Correlation from a specific level to another specific level:

cor_spec(
  with = "freshness",
  level = "Gala",
  with_level = "Excellent",
  value = 0.4
)

Interaction Effects

You can include interaction terms in your priors using int_spec():

# Create priors with interaction effects
priors_interactions <- cbc_priors(
  profiles = profiles,
  price = -0.25,
  type = c("Fuji" = 0.5, "Honeycrisp" = 1.0),
  freshness = c("Average" = 0.6, "Excellent" = 1.2),
  interactions = list(
    # Price sensitivity varies by apple type
    int_spec(
      between = c("price", "type"),
      with_level = "Fuji",
      value = 0.1
    ),
    int_spec(
      between = c("price", "type"),
      with_level = "Honeycrisp",
      value = 0.2
    ),
    # Type preferences vary by freshness
    int_spec(
      between = c("type", "freshness"),
      level = "Honeycrisp",
      with_level = "Excellent",
      value = 0.3
    )
  )
)

priors_interactions
#> CBC Prior Specifications:
#> 
#> price:
#>   Continuous variable
#>   Levels: 1, 1.5, 2, 2.5, 3 
#>   Fixed parameter
#>     Coefficient: -0.25
#> 
#> type:
#>   Categorical variable
#>   Levels: Fuji, Gala, Honeycrisp 
#>   Reference level: Gala
#>   Fixed parameter
#>     Fuji: 0.5
#>     Honeycrisp: 1
#> 
#> freshness:
#>   Categorical variable
#>   Levels: Poor, Average, Excellent 
#>   Reference level: Poor
#>   Fixed parameter
#>     Average: 0.6
#>     Excellent: 1.2
#> 
#> Interactions:
#>   price × type[Fuji]: 0.1
#>   price × type[Honeycrisp]: 0.2
#>   type[Honeycrisp] × freshness[Excellent]: 0.3

Interaction Types

Continuous × Categorical: Must specify categorical level

int_spec(
  between = c("price", "type"),
  with_level = "Fuji",
  value = 0.05
)

Categorical × Categorical: Must specify both levels:

int_spec(
  between = c("type", "freshness"),
  level = "Gala",
  with_level = "Excellent",
  value = 0.1
)

Items.
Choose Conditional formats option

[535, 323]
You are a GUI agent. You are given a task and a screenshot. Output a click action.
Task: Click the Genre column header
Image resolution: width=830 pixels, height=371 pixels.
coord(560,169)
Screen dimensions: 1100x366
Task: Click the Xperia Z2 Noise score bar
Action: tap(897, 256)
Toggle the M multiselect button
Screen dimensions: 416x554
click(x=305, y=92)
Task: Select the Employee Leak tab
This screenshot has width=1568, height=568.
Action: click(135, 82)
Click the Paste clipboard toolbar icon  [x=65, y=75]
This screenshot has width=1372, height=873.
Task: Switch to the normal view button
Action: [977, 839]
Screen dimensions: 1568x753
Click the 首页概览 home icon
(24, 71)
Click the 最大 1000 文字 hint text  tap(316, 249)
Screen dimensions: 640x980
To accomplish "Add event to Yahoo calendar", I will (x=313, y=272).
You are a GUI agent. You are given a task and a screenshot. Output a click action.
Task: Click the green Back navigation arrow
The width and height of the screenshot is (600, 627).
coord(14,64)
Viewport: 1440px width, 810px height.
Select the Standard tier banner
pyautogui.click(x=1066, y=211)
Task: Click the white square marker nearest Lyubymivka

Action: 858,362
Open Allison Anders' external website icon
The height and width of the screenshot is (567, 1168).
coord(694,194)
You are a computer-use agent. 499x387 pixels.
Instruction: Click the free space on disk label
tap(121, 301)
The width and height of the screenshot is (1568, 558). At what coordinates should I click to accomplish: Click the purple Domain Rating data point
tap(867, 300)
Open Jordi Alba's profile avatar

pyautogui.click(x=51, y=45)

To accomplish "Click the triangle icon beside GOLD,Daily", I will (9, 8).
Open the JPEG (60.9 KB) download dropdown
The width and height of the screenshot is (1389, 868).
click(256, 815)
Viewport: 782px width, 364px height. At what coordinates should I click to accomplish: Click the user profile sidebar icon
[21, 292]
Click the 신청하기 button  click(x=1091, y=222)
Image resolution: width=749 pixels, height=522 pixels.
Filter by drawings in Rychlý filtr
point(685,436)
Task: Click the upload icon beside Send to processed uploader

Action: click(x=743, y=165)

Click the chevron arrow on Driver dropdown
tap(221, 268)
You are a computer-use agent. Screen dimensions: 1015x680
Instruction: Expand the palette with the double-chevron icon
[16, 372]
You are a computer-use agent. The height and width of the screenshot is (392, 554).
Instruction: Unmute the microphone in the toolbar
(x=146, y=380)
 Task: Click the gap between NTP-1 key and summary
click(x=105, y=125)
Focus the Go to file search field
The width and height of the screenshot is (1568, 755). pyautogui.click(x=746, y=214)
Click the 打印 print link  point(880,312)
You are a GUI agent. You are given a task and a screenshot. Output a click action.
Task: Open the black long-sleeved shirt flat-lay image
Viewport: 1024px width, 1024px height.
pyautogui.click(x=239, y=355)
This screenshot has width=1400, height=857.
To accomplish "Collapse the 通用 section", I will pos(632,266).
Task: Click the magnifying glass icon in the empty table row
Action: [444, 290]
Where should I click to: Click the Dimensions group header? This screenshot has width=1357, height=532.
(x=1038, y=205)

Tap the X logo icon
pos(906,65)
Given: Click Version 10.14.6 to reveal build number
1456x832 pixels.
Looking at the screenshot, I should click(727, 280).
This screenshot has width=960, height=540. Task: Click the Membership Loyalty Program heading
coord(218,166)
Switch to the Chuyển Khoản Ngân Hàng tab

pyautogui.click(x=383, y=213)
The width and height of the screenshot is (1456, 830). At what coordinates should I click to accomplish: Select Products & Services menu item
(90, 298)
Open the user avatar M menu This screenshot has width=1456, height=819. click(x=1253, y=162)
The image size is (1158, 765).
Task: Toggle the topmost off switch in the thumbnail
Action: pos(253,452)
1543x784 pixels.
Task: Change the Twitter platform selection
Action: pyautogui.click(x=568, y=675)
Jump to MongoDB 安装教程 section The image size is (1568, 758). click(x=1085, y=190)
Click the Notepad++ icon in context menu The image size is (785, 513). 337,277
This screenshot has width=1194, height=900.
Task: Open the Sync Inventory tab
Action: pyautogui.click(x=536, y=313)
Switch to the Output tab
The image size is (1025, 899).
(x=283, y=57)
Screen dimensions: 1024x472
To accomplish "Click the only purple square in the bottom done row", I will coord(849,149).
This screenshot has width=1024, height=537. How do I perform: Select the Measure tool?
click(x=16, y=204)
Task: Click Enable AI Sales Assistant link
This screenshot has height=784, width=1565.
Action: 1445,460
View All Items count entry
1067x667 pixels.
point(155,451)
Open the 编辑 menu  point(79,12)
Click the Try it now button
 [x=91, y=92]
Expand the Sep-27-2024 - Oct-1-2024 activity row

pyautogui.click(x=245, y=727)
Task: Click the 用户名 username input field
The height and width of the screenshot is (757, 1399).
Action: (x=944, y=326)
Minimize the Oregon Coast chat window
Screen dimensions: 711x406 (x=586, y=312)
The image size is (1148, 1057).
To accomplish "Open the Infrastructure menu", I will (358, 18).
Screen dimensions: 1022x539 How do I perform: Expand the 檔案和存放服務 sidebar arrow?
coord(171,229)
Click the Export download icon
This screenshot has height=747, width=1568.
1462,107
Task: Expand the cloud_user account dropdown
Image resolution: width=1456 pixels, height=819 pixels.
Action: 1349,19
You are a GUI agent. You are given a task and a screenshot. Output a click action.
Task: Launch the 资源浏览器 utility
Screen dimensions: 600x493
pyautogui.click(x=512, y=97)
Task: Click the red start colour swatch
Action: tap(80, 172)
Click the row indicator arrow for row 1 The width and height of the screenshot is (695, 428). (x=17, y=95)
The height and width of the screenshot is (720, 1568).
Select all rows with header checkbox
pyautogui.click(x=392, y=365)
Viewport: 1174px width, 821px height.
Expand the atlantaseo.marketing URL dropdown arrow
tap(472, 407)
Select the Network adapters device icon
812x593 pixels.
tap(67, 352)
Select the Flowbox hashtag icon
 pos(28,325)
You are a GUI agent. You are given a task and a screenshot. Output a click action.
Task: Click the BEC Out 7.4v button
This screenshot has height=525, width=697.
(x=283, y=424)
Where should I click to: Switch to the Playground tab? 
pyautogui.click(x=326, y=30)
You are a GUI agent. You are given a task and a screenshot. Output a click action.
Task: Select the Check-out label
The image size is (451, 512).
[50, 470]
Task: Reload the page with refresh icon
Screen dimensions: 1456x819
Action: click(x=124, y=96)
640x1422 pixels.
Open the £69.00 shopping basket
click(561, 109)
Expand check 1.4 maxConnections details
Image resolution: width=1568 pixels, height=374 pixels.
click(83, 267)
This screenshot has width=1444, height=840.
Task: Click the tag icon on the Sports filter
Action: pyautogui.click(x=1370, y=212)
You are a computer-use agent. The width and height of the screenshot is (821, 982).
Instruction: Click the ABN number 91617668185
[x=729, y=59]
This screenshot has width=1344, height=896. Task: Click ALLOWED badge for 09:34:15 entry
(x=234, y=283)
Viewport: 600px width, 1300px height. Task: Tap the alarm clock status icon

What to produce. In the printed output of the excerpt on priors with interaction effects, please list every interaction term along with its value.

Task response.
price × type[Fuji]: 0.1
price × type[Honeycrisp]: 0.2
type[Honeycrisp] × freshness[Excellent]: 0.3